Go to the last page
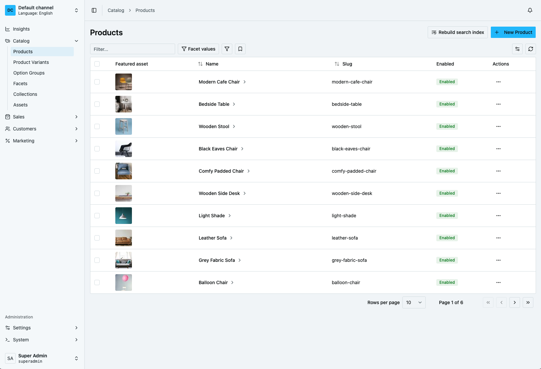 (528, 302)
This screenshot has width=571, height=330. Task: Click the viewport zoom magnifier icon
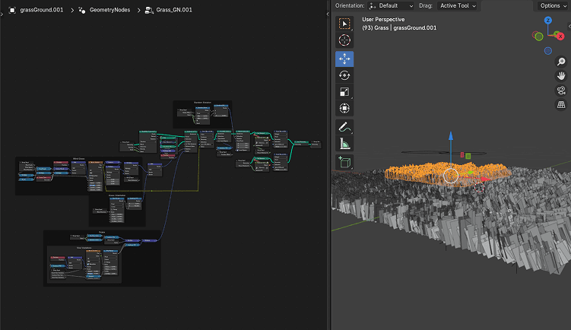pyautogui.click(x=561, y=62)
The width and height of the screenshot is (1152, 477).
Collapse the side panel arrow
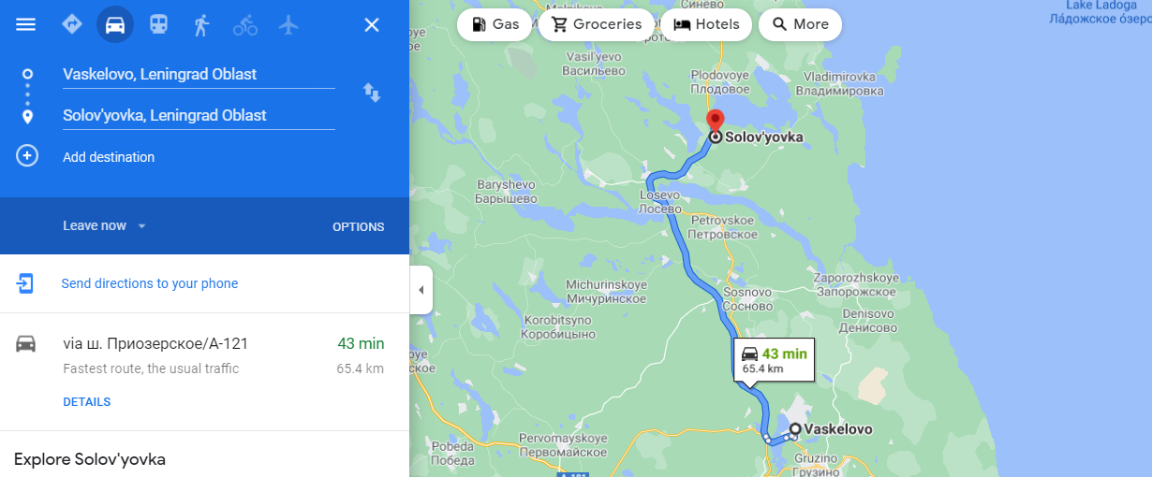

.....

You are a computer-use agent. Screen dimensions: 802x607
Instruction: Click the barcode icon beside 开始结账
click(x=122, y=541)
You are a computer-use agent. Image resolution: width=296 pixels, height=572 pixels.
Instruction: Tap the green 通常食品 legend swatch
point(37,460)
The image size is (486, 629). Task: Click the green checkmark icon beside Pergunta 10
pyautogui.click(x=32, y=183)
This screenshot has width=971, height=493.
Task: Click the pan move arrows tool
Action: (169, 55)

.....

EXERCISE DESCRIPTION
Using the entries above, transcribe every line from the line containing "Go to the last page" through the line containing "Collapse the side panel arrow". Do not copy pictures.

ANSWER TO THIS TASK
Go to the last page
 (528, 302)
This screenshot has width=571, height=330. Task: Click the viewport zoom magnifier icon
pyautogui.click(x=561, y=62)
The width and height of the screenshot is (1152, 477).
Collapse the side panel arrow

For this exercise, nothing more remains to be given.